Der A4Grill - Perfekte Alternative zum Einweggrill

Die Idee zum Produkt entstand bei einem gemeinsamen Kanuurlaub. Dabei diskutierten die Gründer, geplagt vom Hunger, über einen Reisegrill, den es zu diesem Zeitpunkt bisher noch nicht gab.

Der Ausgangspunkt zu dieser Debatte war der Bericht eines gemeinsamen Freundes, der den beiden Gründern erzählte, wie umständlich sich das Grillen auf seinen Reisen darstellte. Nach vielen Gesprächen und Überlegungen sollte es also ein Produkt sein, das drei elementaren Prinzipien folgt: Einfach zusammenzubauen, ein extrem kompaktes Packmaß und ein hochwertiges Material. 

Mit dem A4Grill haben wir einen Grill gebaut, der den Umfang eines DIN A4-Blocks nicht überschreitet. Warum? Wir selbst hatten ein großes Problem. Da wir von Natur aus sehr gern grillen, haben wir das Bedürfnis verspürt, zu den ungewöhnlichsten Zeiten und an den ungewöhnlichsten Orten grillen zu wollen. Also musste ein Grill gekauft werden, der überall reinpasst oder den man zur Not ganz einfach zum Grillort tragen kann. So einen Grill gab es aber nicht. Wir setzten uns also in den Kopf, einen Grill zu bauen, der unseren Anforderungen entspricht. Das war, nach vielen Verbesserungen und umfassenden Tests, der A4Grill.

Dabei war uns das Packmaß sehr wichtig. Dort spielt der A4Grill auch seine Stärke aus. Zusammengelegt ist er nur ganze 7,5 mm hoch. Durch ein simples Steckprinzip ist er im aufgebauten Zustand aber um das 30-fache größer! Das ist unser größtes Alleinstellungsmerkmal. Des Weiteren ist unser Grill einfach zusammenzustecken und besteht aus hygienischem Edelstahl. Nach dem Grillen baut man ihn einfach in einen Feuerkorb um. Die Reinigung erfolgt in der Spülmaschine oder einfach per Hand mit minimalem Aufwand. Der A4Grill ist unser Ansatz, den Mythos vom spontanen Grillerlebnis endlich Wirklichkeit werden zu lassen.

Bis wir nun so weit sind, dass wir unser Produkt an den Markt bringen können, hatten wir viele Probleme zu bewältigen. Es ging los bei den vielen Prototypen. Eine große Herausforderung dabei war unser eigener Perfektionismus. Am Ende hat es sich aber gelohnt, sich selbst und den aktuellen Prototypen immer wieder in Frage zu stellen und für ständige Verbesserung zu sorgen. Außerdem haben uns viele kleine Herausforderungen hier und da immer wieder beschäftigt. Bisher haben wir aber alle sehr gut gelöst und werden das auch in Zukunft tun.

Wir sind uns relativ einig, dass wir nicht viel ändern würden. Eventuell würden wir einige Entscheidungen schneller treffen, um schneller voranzukommen. Aber alles in allem haben wir die meisten Challenges recht souverän bestanden.

 

Wir lernen selbst noch jeden Tag dazu, weshalb wir vielleicht nicht die besten Ratgeber sind, allerdings haben wir einen Tipp, den wir wirklich jedem mit auf dem Weg geben können.

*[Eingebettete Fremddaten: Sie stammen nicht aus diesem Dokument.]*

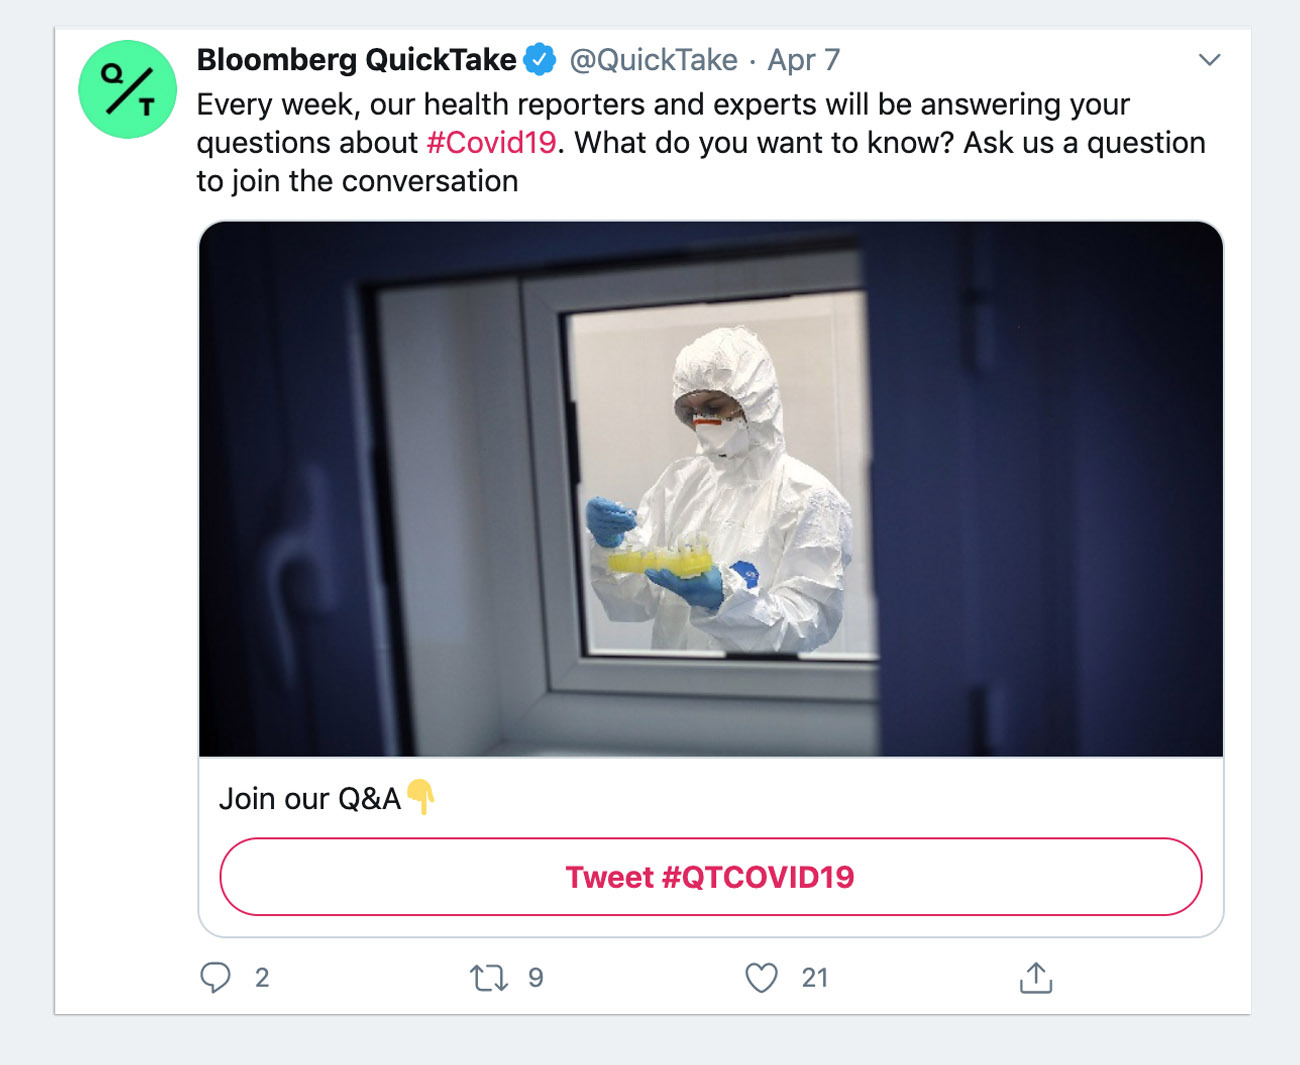Click the Bloomberg QuickTake profile avatar
1300x1065 pixels.
[128, 89]
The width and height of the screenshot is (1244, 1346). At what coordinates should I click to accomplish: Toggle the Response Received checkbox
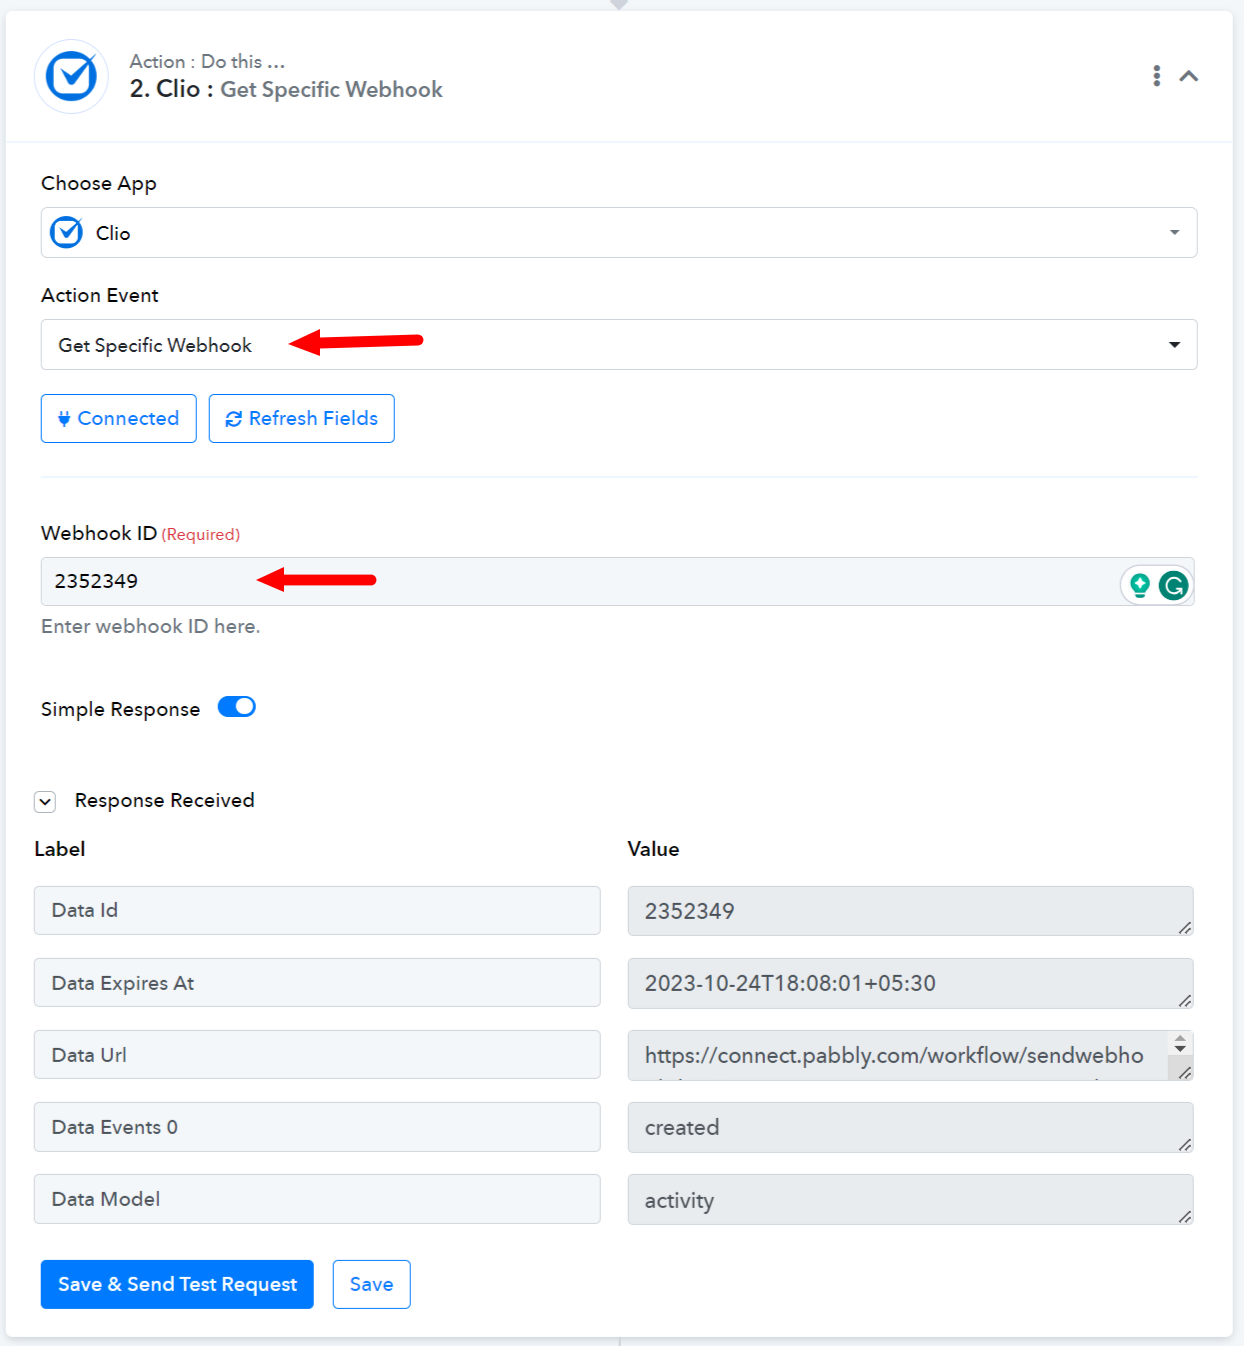[45, 801]
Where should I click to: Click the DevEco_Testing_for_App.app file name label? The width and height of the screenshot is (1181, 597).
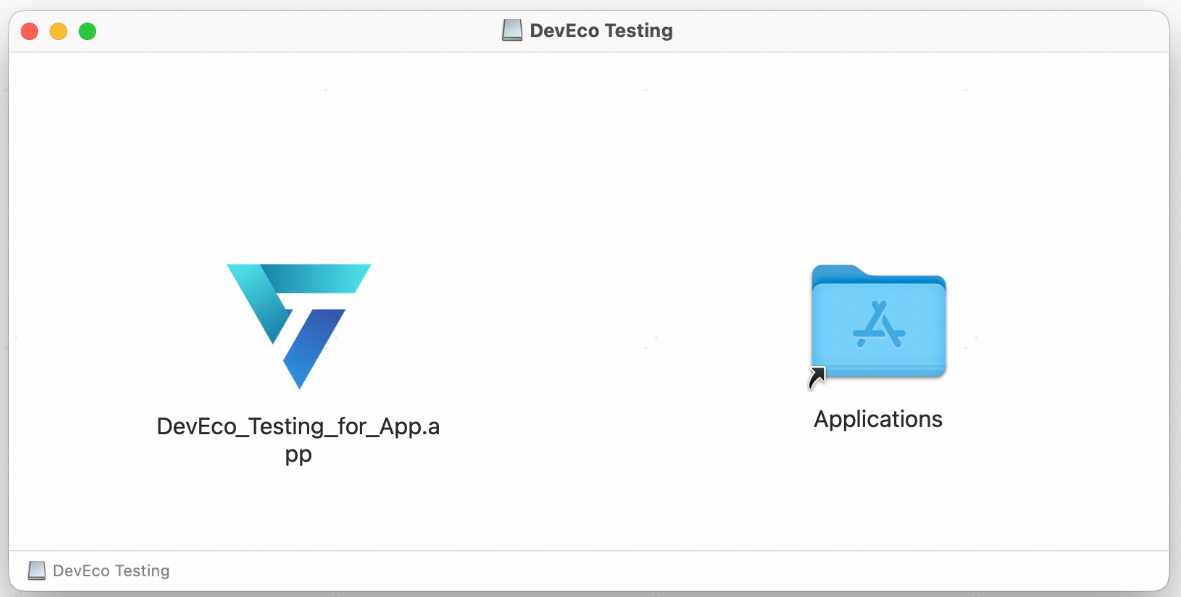click(x=298, y=439)
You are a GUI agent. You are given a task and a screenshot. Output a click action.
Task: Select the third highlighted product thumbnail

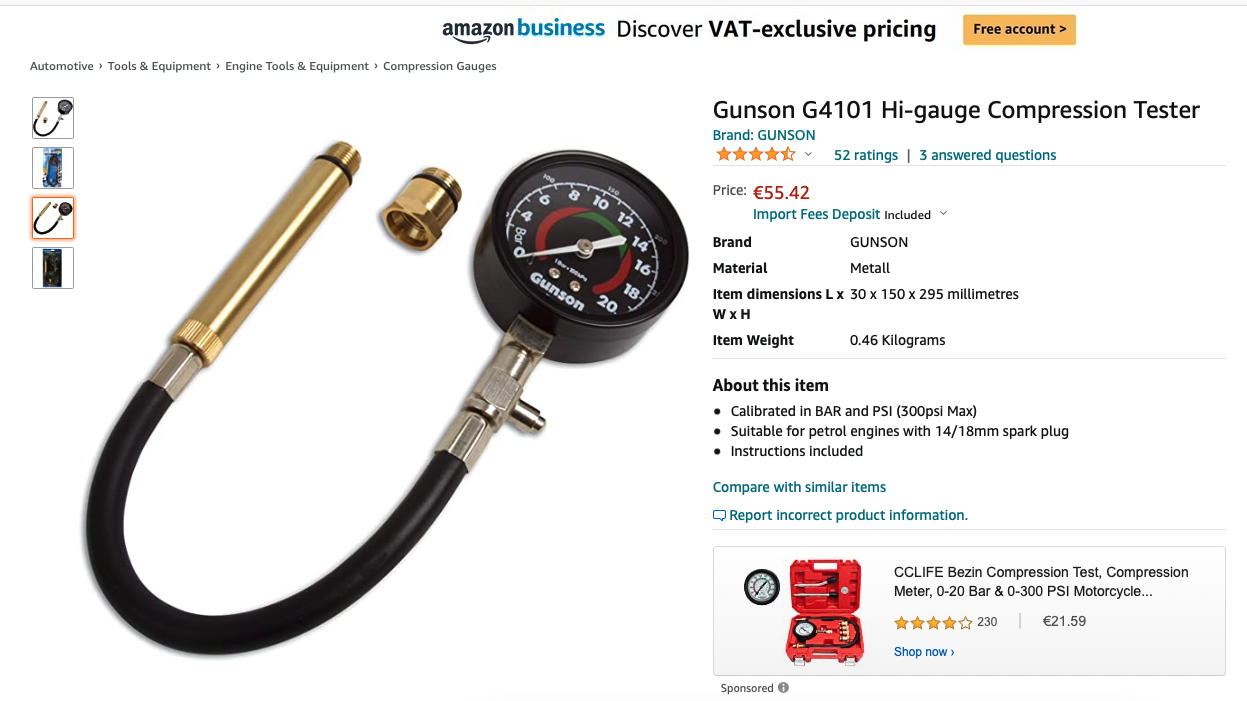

Redet über eure Idee! Gründer tendieren oft dazu, niemanden oder nur engsten Freunden ihre Idee zu erzählen. Das ist totaler Quatsch! Freunde würden dir niemals eine Idee ausreden, wenn sie sehen, dass man selbst daran Spaß hat. Eine Idee muss wachsen, harten Diskursen standhalten und so oft erzählt werden, bis sie rund ist. Und wenn wirklich jemand die Idee hört und dann vor einem Selbst nachbaut, war man einfach nicht die richtige Person für die Idee! Denn offensichtlich gab es dann jemand, der mehr für die Idee gebrannt hat.